La condanna e il carcere

Costretto a lasciare la casa, si trasferì in affitto. Continuò a lavorare, ma dovette dividere lo stipendio tra affitto e spese. I rapporti con i figli si allontanarono. Il processo si concluse con la condanna. In carcere Dumitru si comportava bene: lavorava, rispettava tutti, ma non riusciva a rassegnarsi. La sofferenza era acuita dai problemi di salute e, infine, dal divorzio. Al momento della separazione, rinunciò alla villetta a favore della moglie e dei figli. Un gesto che poteva significare amore.

Il sogno di un nuovo inizio

Dopo l’affidamento al lavoro come misura alternativa al carcere di cui beneficiò, in libertà, aveva in mente di tornare in Romania. Lì possedeva un terreno e sognava di costruire una nuova casa, una nuova vita. “Non ho paura di lavorare”, ripeteva. Ero felice per lui: il carcere non era il suo posto. Pensavo che avesse finalmente trovato la sua strada verso una vita più serena.

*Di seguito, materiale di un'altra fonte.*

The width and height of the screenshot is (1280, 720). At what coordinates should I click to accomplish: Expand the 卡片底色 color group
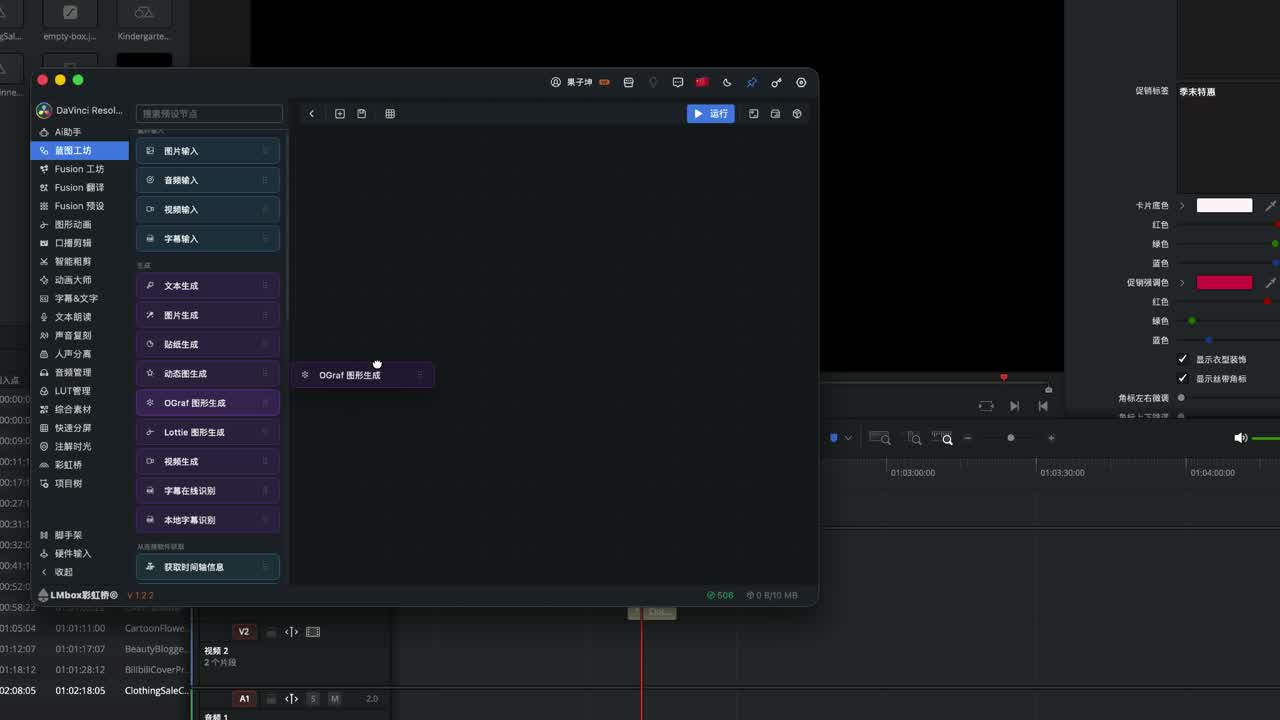point(1182,205)
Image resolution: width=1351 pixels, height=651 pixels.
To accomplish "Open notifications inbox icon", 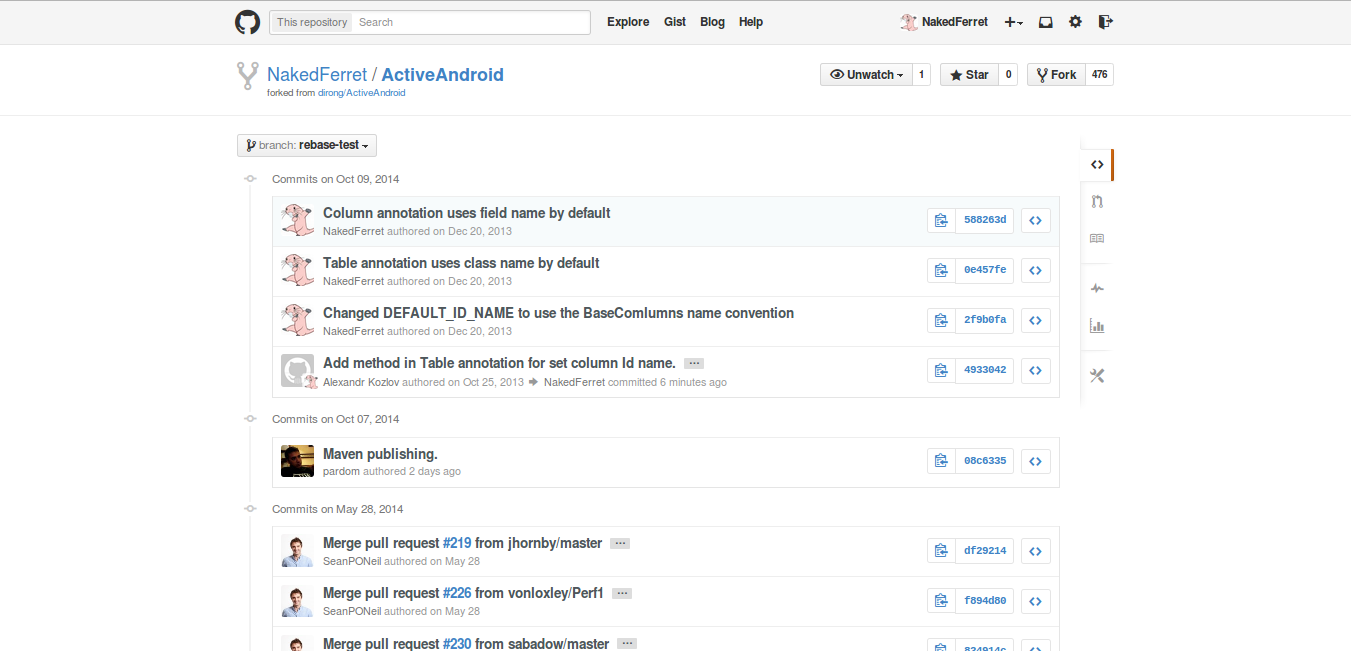I will coord(1045,21).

La vita, però, non gli ha concesso una seconda possibilità. Poco tempo fa ho saputo che Dumitru è deceduto, per cause naturali.

Una riflessione

Le relazioni affettive sono complesse. Ci si innamora, si costruisce una famiglia, si lavora duramente per garantire benessere materiale. Ma spesso questo avviene a discapito del benessere emotivo e psicologico. Si prendono decisioni drastiche e si compiono atti che non si devono compiere. La violenza è sempre da condannare e non si può mai giustificare. Dumitru, comunque, nutriva la speranza di un nuovo inizio, e i suoi figli porteranno con sé quella stessa speranza.